「主体的・対話的で深い学び」の「主体的な学び」*1とは?と聞いてみると,「自ら進んで学習に取り組む。」と答えるのが一般的だ。
私は学習において,3つの場面での「主体的学び」があると考えている。
- 学習過程
- 目標設定
- 学習結果
の3点である。
「学習過程における主体的な学び」とは,一般的に考えられる「自ら進んで課題に取り組んでいる」ということだ。授業中嫌々取り組むのではなく,その学習の必要性を感じ,強制されるのではなく,取り組んでいる姿が「主体的な学び」だ。教師側から見ると,これほどすばらしい学習の姿はない。とても理想的だ。教室内のみんながそうなってほしい。と願う。「主体的に学べ!」と言いたくなる。でも,言った時点で「主体的な学び」ではなくなる。
多くの教師が第1に上げるこの「主体性」は,実はこれだけでは成立しないものである。このような学習者の姿になるためには,次の「目標設定の主体性」が必要になってくる。
「目標設定の主体性」とは,課題が与えられ,学習者は学習方法や自らの目標を決められることができるということだ。課題に到達するために,まずは何をクリアすべきなのか(目標設定),どのような方法を使ったら,自分はその課題を解決することが出来るのかを考え,決めることができるということだ。
教師がやり方を決めたり,細かい目標設定をして,必ずそこをクリアすることを求めると,途端に学習者はやる気が無くなる。やる気以前に,やり方を決定したら,学習過程の主体性自体も自然と消滅するのは必然だろう。
教師が課題を設定し,学習者がやり方を選び,各自最適な方法で課題に向かうということで,学習過程,目標設定の主体性が生まれてくる。
そして最後の「学習結果の主体性」だが,課題がクリアしたときに,それまでの学習の意味を自ら見つけられるということだ。学習者が同じ課題をクリアしたとしても,学習者は個々にその課題の意味の受け取り方が違っていいものだ。
ある学習者は言語活動の重要性を知り,言語の意味を見つけ,ある学習者は仲間と繋がることの重要性を知り,ある学習者は自然現象を理解する上で,自分の書けている部分を知る……ということは,1時間の授業のうちに起こりうることである。いや,起こって欲しいことであり,教師はそこを目指さなければならないと思う。
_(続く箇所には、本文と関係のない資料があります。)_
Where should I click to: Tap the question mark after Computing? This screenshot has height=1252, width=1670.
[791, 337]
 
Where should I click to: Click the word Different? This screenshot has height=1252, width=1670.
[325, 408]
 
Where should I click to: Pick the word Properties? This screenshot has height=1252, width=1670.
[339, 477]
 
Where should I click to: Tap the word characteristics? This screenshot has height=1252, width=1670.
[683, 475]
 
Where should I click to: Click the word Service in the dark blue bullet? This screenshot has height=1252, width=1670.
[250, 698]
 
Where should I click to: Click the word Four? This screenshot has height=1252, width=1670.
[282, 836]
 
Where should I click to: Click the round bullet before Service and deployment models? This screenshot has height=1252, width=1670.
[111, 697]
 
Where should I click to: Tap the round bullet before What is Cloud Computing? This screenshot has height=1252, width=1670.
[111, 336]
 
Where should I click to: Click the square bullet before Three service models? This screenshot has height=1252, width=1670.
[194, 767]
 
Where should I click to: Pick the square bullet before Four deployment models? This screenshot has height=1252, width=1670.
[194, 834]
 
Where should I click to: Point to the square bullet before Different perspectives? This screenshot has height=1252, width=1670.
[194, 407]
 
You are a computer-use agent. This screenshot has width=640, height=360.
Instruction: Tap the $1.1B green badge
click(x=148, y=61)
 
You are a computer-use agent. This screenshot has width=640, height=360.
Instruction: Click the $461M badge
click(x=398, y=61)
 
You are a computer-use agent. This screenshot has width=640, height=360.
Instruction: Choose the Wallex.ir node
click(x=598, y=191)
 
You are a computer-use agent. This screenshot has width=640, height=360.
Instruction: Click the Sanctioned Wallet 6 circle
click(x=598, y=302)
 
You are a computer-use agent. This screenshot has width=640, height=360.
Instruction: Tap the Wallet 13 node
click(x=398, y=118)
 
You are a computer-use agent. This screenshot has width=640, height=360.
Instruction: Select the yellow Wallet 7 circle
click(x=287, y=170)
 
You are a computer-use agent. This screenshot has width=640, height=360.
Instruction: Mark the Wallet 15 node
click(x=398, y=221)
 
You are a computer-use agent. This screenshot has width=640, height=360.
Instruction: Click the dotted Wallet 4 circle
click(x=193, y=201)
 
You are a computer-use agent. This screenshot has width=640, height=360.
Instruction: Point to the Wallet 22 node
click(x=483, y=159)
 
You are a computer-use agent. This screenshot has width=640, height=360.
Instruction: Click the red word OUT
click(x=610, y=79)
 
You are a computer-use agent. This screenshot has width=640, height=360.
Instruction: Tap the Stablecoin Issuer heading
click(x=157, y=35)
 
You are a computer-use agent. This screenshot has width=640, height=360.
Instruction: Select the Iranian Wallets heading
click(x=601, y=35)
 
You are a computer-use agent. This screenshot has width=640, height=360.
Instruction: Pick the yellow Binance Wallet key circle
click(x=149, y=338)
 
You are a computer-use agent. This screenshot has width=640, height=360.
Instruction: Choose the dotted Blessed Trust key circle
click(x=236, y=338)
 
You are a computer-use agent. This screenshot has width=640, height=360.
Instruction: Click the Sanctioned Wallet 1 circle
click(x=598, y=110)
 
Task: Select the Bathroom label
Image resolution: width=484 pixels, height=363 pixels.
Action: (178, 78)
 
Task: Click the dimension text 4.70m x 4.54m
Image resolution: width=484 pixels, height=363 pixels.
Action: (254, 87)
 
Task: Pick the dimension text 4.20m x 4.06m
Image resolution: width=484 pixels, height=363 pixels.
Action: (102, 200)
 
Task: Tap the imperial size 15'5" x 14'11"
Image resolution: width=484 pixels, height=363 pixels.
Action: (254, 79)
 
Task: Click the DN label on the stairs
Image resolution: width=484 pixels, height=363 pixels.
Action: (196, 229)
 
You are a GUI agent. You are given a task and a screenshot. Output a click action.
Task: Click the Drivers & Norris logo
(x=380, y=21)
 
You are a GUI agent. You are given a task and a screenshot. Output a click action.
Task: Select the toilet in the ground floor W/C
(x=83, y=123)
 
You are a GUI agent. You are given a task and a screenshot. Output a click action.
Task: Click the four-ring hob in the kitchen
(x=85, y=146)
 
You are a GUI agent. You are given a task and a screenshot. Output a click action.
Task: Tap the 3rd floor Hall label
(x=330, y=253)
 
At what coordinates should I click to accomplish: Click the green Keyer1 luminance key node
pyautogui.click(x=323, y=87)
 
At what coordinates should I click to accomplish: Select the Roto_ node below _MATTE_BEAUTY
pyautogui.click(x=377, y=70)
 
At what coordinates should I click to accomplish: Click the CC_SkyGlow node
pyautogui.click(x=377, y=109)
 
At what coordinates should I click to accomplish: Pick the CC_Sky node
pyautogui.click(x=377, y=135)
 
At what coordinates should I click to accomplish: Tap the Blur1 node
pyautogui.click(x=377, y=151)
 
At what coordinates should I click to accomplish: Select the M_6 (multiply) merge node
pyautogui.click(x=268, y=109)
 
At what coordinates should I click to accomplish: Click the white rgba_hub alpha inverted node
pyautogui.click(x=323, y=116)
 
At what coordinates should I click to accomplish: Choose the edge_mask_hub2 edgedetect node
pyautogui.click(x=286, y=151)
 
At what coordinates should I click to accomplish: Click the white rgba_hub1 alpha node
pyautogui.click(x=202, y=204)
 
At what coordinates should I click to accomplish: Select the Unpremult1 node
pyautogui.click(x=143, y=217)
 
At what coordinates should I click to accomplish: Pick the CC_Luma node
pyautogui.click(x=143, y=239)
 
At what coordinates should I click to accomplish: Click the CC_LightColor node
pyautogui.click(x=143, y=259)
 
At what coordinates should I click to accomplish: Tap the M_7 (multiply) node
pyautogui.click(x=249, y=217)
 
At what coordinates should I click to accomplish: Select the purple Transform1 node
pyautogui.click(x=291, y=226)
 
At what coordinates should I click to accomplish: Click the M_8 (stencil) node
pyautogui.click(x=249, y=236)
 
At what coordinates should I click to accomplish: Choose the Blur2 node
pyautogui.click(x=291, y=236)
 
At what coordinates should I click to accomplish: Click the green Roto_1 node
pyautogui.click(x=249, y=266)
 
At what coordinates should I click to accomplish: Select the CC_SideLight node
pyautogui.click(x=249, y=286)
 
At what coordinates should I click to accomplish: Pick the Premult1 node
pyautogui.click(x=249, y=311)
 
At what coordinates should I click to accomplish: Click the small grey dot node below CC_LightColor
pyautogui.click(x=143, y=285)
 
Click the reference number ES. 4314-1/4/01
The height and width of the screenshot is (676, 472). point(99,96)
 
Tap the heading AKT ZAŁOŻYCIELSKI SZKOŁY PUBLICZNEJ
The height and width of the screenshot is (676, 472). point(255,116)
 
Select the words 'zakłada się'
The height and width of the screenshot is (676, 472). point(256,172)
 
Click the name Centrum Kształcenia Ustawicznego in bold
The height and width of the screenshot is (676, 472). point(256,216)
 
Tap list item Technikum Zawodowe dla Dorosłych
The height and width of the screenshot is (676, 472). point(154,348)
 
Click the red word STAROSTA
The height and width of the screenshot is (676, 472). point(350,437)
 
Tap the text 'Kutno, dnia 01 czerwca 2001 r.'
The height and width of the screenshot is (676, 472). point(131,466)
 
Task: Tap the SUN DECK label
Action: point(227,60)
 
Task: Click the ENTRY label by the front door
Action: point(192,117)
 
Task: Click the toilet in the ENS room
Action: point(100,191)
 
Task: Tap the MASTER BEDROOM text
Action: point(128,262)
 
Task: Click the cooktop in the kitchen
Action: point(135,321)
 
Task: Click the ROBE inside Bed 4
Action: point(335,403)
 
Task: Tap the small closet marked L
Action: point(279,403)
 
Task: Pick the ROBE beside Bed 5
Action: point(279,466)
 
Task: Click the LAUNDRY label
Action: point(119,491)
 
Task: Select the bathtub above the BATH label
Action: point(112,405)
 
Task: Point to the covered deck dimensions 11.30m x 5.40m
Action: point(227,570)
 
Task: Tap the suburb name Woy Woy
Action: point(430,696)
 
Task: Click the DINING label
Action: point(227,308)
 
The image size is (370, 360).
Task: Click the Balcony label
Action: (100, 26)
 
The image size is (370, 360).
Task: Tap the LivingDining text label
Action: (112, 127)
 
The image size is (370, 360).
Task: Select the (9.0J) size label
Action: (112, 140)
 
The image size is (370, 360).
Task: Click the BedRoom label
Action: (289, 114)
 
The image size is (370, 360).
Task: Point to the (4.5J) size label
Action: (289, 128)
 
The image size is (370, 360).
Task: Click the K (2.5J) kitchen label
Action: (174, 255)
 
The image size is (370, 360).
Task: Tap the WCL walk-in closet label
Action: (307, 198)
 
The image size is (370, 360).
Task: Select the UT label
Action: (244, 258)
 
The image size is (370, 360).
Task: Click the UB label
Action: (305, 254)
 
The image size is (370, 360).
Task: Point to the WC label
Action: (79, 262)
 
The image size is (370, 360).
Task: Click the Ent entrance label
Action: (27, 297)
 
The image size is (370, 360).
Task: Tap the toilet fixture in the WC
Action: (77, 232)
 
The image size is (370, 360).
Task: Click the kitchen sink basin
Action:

1時間の授業で,全員が同じ受け取り方を教師が求めてしまうと,その次の学びに繋がらない。「その次の学び」こそが「深い学び」に繋がるものである*2。
つまり,「意味は自分で見つける」ということだ。意味を自分で見つけられる指導,授業を仕組んでいくことで,「主体的・対話的で深い学び」を実現することが出来る。